Editor's note: Patrick Reusse wrote this column for the August 19, 2014 edition for the Star Tribune, eight days before Edor Nelson passed away.

Edor Nelson was visiting Augsburg for a football practice before the start of the 2013 season. He was complimenting athletic director Jeff Swenson on the new artificial turf that had been installed.

"Then Edor said, 'We need a new scoreboard,' " Swenson said. "And he said it more than once."

The scoreboard at Augsburg's Edor Nelson Field had stood for two decades and offered only the basics in an electronic board.

You only replace high-budget items such as this through fund-raising at colleges such as Augsburg.

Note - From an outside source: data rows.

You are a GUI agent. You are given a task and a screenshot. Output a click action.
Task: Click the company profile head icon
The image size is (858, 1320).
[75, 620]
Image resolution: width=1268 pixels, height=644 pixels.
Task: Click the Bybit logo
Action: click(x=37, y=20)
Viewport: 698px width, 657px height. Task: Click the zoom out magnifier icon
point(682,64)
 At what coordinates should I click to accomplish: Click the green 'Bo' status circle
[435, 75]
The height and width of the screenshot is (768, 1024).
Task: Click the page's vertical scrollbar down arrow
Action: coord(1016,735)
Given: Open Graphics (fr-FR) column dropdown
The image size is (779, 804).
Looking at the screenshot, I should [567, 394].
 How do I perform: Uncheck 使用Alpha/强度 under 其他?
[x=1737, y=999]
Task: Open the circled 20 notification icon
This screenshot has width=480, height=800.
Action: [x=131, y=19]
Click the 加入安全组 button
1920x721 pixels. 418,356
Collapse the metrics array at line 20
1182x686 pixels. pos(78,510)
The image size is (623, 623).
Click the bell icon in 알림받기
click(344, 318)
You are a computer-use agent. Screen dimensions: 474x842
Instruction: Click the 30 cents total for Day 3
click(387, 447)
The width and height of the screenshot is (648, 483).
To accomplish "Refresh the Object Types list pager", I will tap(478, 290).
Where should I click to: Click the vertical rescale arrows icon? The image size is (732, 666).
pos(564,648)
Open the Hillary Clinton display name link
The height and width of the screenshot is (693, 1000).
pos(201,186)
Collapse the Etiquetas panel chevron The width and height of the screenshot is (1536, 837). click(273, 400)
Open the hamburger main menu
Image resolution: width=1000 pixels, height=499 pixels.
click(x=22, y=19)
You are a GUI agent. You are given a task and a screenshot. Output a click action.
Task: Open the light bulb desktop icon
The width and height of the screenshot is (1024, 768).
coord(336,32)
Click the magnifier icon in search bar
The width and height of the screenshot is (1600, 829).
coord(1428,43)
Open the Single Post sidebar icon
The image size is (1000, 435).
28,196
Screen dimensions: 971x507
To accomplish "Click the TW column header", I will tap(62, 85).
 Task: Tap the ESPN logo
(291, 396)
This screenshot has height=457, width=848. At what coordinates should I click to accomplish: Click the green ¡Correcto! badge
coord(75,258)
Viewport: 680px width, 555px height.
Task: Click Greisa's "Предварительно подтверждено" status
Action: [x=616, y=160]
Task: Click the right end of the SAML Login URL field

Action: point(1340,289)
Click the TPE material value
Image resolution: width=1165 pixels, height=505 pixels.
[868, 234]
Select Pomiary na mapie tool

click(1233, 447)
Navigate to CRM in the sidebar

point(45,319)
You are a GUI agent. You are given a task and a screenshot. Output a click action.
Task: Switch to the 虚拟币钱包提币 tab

It didn't take long after this conversation with Edor for the light bulb to go on above Swenson's cranium.

Edor's 100th birthday would fall on Aug. 18, 2014. That was a year in the future. There would be time to raise $300,000 for a modern scoreboard, with video capabilities, from old Auggies and have it ready to present to Nelson as a birthday present.

The only complication would be the old coach making it to the occasion. Swenson smiled and said: "Edor told me he was going to make 100."

Sure enough, a few minutes before Monday's noon reception, there was Edor Nelson, accompanied by his son Bruce, headed down the sidewalk outside the Augsburg athletic center.

One problem: The battery went out on Edor's trusted electric wheelchair.

You can find a symbol in everything. Seeing Edor facing this immovable object was remindful of what it must have been like during those 23 seasons as Augsburg's football coach, when Edor was putting his Auggies up against MIAC coaching legends such as Lloyd Hollingsworth at Gustavus, Jake Christensen at Concordia and Jim Malosky at Minnesota Duluth.

"And don't forget [John] Gagliardi," Edor said Monday. "St. John's was tough to beat."

Yes the Johnnies were, especially when the Auggies spent a number of years conducting practices at Riverside, a nearby Minneapolis city park, and playing home games a few miles away at Parade Stadium.

The on-campus stadium that now sits on the plateau above Interstate Hwy. 94 opened in 1984, 15 years after Nelson had stepped down on as the head coach for football.

Many old Auggies who competed for Nelson, in football (1947-69) or baseball (1947-79), or even the wrestling program that he started or the hockey program that he reintroduced, showed up to honor Edor.

There was a birthday party, where letters from President Obama and Gov. Mark Dayton honoring Edor were read, and then the group went outside to christen the video board.

Edor could see all of this clearly. That's because he is 100 and has never required glasses.

As folks would have said in Nelson's hometown of Dawson, Minn., Edor comes from "good stock." His father, Norman, did die at age 38 when an influenza outbreak swept through Minnesota. The family lost its farm, so Christina Nelson started working as a waitress in Dawson for a buck a week and raised three boys and a daughter.

A reporter mentioned to Edor that his mother had lived to be 103.

Edor shook his head and said, "No, 104."

Edor's wife, Dorathy, died a couple of years ago at age 96. The rest of his family was in attendance, although his 94-year-old brother, Stan, couldn't make it because of a prior engagement.

"I talked to Stan for an hour yesterday," Edor said. "He had a golf game today."

You couldn't turn around at Monday's reception without facing an old Auggie who wanted to talk of the immense strength of Edor's character. Remarkably, you also could sense Edor's physical strength by shaking his right hand — gnarled after 10 decades, but a large mitt that engulfed a hand of lesser substance.

It was a hand that started to develop with farm work, and was strengthened through playing multiple sports at Dawson High and then Augsburg, made firm by showing young men how to block and tackle, and to hit and catch … and made more powerful still as an officer serving in World War II, and in a POW camp, and in an escape that led across southern Europe, to the Black Sea and finally to Port Said in Egypt.

By accounts heard Monday, it took a lot for a team or an athlete to get Nelson upset, but there was the time in the '60s that the Auggies were getting whipped at halftime by Macalester, and Edor was so frustrated that he said:

"I sent men into combat, and you players won't even block."

Now right there, Edor, that's a halftime speech with some kick to it.